• Source text:
Start of Block
STD’s are caused by bacteria, fungi, viruses, protozoa, and parasites, most of which can pass through the mucous membranes of the penis, vulva, rectum, and urinary tract, as well as the mouth, throat, respiratory tract and eyes. Some pathogens (e.g. T. pallidum and Hepatitis B and C viruses) may additionally invade through skin breaks or abrasions even if minor. Others such as Herpes simplex virus and Human papilloma virus can also be transmitted by direct skin contact.

The main sources of infection are body fluids and excreta. All sexual behaviours that involve contact with the body fluids of another person should be considered a risk of transmission of STD’s. The transfer of and exposure to body fluids such as blood, whether directly by blood transfusion or through childbirth, or inadvertently by sharing injection needles or tattoo needles, or by sustaining needle-stick injuries during medical procedures are other avenues of transmission.

Most attention has focused on controlling HIV, but each STD presents a different situation. The dose of organisms required to cause infection varies with each pathogen, e.g. with transmission of infection being 50 – 100 times more likely for hepatitis B than for HIV. Depending on the STD, an asymptomatic person may still be able to spread the infection (e.g. HIV) but usually at a reduced rate. For example, a herpes infection is much more contagious when blisters are present.

In spite of a differing likelihood of transmitting STD’s by various sexual activities, they should all be regarded a two-way route for the transmission, i.e., "giving" or "receiving" are both risky although receiving carries a higher risk. STD’s that are easily transmitted from the mouth to the genitals or v.v. are much harder to transmit from one mouth to another.

Safer sex, such as the use of condoms, is the most reliable way of decreasing the risk of contracting STD’s during sexual activity, but is no absolute safeguard.

The two most frequent manifestations of STD’s are discharge and ulceration, and the presence of these is responsible for transmission and suggests specific disorders.
End of Block
• Work instruction A: Repeat the passage on STD transmission word for word, from "Most attention has" to "blisters are present.".
• Work instruction B: Name every kind of organism that the STD transmission text gives as a cause of STDs.

• Record set:
Start of Block
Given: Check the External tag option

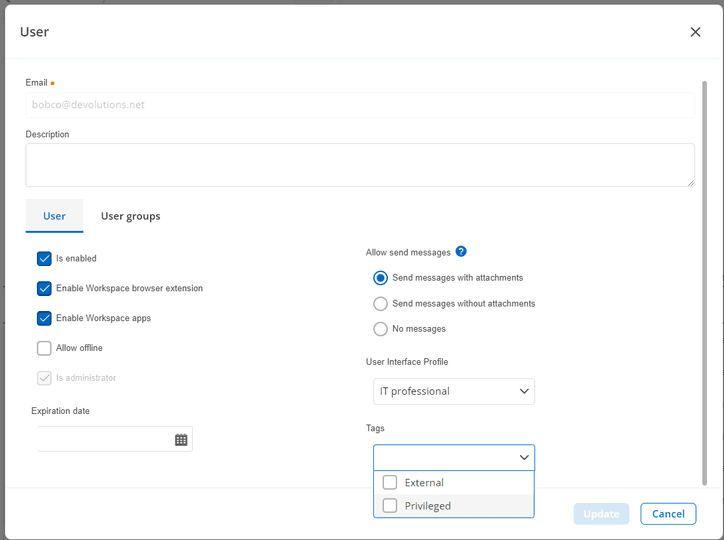Looking at the screenshot, I should 390,482.
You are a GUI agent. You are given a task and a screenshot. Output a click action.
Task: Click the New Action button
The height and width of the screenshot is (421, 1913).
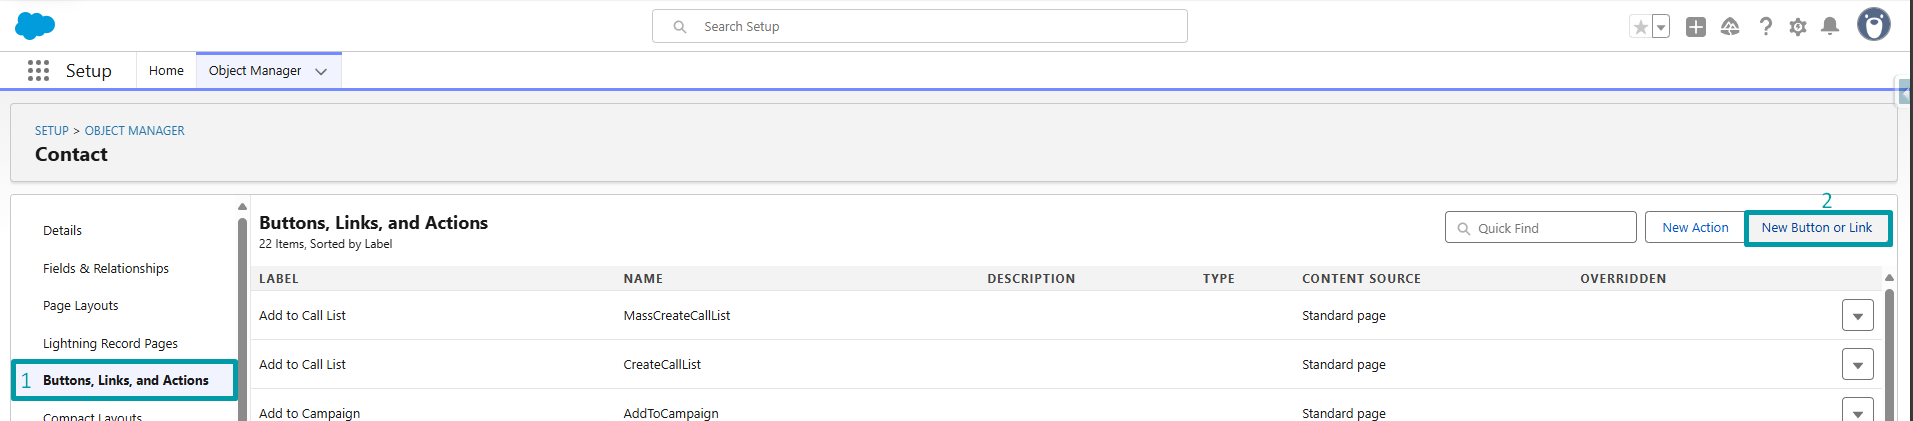[x=1695, y=228]
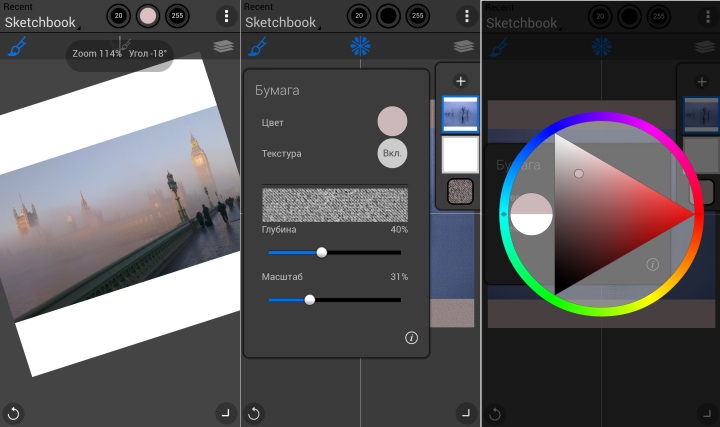Viewport: 720px width, 427px height.
Task: Open the layers panel in the left screen
Action: coord(223,46)
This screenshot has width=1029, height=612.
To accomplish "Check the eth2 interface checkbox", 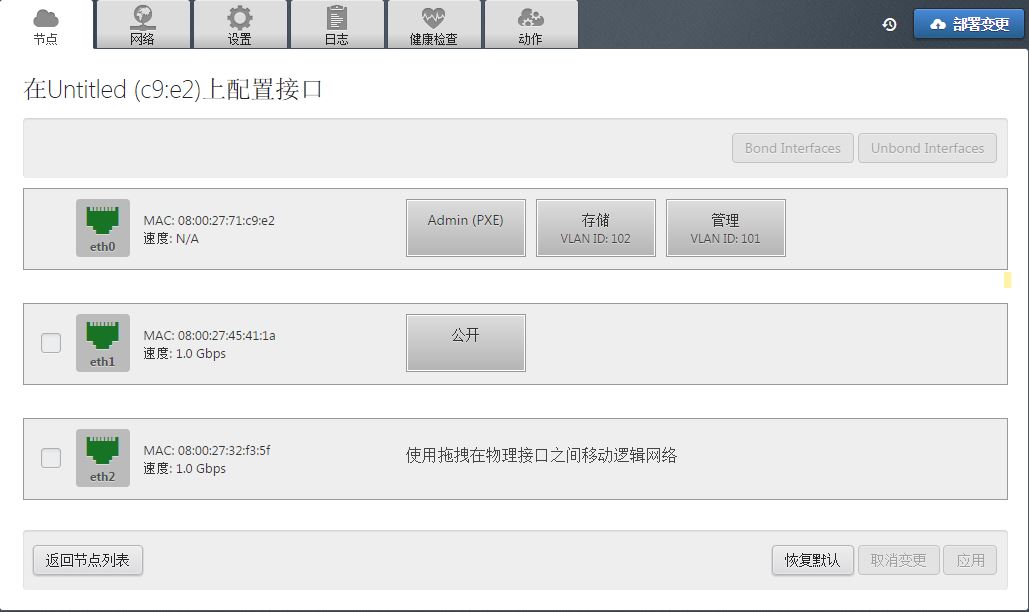I will 50,458.
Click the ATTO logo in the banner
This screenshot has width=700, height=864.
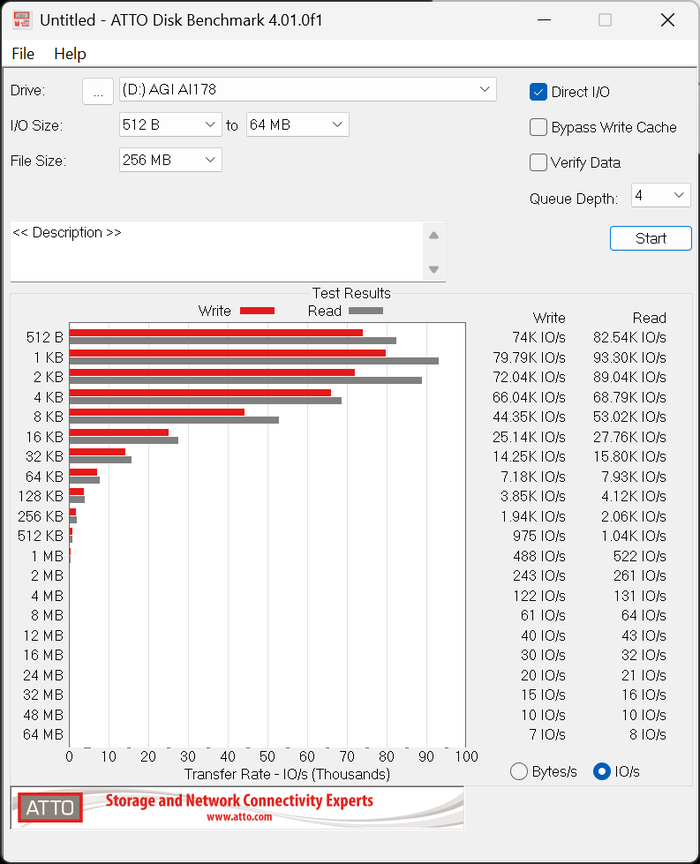[x=50, y=808]
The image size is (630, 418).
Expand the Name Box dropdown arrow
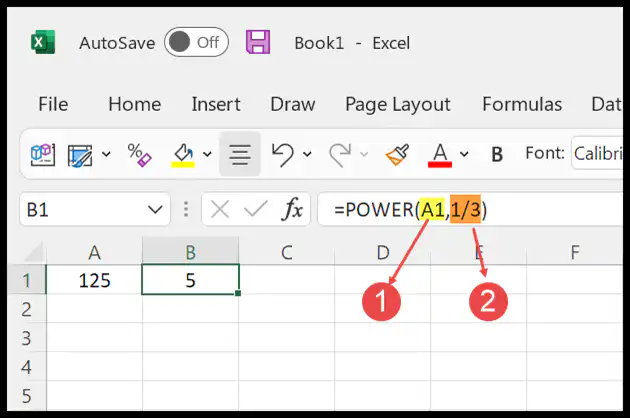155,209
End of Block
• Response box A:
Most attention has focused on controlling HIV, but each STD presents a different situation. The dose of organisms required to cause infection varies with each pathogen, e.g. with transmission of infection being 50 – 100 times more likely for hepatitis B than for HIV. Depending on the STD, an asymptomatic person may still be able to spread the infection (e.g. HIV) but usually at a reduced rate. For example, a herpes infection is much more contagious when blisters are present.

• Response box B:
- bacteria
- fungi
- viruses
- protozoa
- parasites